Seaborn is a library that uses Matplotlib underneath to plot graphs. It can be used to visualize random distributions, creating drawings with higher readability to human audiences.
seaborn.relplot() provides access to several different axes-level functions that show the relationship between two variables with semantic mappings of subsets.
Before diving into model training, data exploration is a crucial step that involves analyzing the data to understand its characteristics and identify potential relationships between features. The goal is to understand the distribution of values within each feature, identify potential outliers, and assess the relationships between features e.g., correlations.
During data exploration, we analyze features to understand their role in distinguishing between data points. Features that show clear differences between data points belonging to different classes are likely to be informative for the model. Said features help the model learn the patterns that separate the classes.
But features that distinguish data points may not always be helpful. Irrelevant features might capture noise or unrelated patterns that can confuse the model and lead to overfitting. Choosing the right features is a balancing act. We want features that are informative and relevant to the task at hand, while avoiding redundant or irrelevant ones.
In my breast cancer model, I am using the features radius mean and texture mean to predict the diagnosis of benign or malignant breast cancers (as target).

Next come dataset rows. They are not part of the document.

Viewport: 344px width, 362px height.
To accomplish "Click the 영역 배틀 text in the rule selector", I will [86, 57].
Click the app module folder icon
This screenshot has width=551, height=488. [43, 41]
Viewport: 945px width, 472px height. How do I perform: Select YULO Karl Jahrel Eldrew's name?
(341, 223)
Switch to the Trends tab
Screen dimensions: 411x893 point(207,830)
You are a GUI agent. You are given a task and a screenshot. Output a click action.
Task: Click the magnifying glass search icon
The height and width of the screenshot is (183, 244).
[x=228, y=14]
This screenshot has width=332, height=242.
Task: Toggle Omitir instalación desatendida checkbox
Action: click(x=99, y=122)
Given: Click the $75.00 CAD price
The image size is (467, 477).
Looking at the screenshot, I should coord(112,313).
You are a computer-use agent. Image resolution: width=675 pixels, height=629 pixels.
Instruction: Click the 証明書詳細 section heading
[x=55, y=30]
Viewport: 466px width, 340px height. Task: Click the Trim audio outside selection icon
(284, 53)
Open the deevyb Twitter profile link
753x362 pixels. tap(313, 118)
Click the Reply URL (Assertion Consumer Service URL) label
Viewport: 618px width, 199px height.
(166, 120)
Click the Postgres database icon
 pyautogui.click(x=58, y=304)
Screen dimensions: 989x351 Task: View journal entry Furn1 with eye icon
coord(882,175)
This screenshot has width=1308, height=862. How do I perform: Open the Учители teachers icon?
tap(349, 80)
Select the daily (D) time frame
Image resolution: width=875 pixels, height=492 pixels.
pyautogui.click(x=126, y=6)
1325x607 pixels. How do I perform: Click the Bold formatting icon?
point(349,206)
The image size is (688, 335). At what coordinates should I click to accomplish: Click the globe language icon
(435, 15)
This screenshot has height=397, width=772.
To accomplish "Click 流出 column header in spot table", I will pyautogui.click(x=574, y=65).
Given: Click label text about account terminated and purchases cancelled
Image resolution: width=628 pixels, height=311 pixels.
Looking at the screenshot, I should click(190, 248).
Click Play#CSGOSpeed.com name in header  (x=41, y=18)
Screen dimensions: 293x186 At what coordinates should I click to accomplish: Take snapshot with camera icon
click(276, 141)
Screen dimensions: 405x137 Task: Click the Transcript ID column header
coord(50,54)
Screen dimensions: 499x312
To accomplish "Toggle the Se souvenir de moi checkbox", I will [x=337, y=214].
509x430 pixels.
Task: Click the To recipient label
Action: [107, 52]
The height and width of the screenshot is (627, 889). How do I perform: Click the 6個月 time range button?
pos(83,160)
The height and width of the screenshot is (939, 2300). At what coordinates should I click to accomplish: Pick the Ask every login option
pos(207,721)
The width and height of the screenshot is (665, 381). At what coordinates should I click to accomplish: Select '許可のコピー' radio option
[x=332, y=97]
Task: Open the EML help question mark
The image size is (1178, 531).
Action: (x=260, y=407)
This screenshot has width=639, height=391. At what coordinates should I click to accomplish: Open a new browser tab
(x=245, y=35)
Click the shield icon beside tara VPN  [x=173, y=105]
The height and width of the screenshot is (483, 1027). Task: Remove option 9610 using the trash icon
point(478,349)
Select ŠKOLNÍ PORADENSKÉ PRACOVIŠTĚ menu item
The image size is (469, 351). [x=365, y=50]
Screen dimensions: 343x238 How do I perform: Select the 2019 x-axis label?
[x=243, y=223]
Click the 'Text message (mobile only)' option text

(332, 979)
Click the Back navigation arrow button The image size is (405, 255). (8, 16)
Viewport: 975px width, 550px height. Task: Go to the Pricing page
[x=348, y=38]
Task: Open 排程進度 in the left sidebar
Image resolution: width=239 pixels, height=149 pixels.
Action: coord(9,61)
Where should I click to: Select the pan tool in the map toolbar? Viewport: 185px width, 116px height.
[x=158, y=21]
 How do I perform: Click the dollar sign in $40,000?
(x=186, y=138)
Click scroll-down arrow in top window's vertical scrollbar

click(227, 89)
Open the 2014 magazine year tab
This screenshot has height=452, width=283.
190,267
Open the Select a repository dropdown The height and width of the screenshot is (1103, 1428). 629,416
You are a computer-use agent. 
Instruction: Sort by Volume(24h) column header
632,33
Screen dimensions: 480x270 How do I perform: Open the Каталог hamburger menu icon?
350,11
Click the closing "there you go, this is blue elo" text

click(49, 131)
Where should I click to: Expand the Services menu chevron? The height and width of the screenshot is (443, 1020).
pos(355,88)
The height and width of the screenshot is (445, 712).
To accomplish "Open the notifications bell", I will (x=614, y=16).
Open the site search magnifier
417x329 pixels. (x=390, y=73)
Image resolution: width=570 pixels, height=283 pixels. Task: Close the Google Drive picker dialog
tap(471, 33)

The model is a logistic regression model, classifying data using a sigmoid function. In layman's terms, a sigmoid function is a math function that squashes any real number between negative infinity and positive infinity into a value between 0 and 1. A value close to 0 indicates a low probability of belonging to the positive class; a value close to 1 indicates the opposite.
An around 89% accuracy is not too bad of a score for a prediction model, but it is a substandard one for topics with high-cost errors such as breast cancer diagnoses.
After completing your prediction model, feed it a dataset and read the prediction results. It is more practical to grab another dataset that is not the one already used for training it. You can then cross-compare the prediction results besides the training data.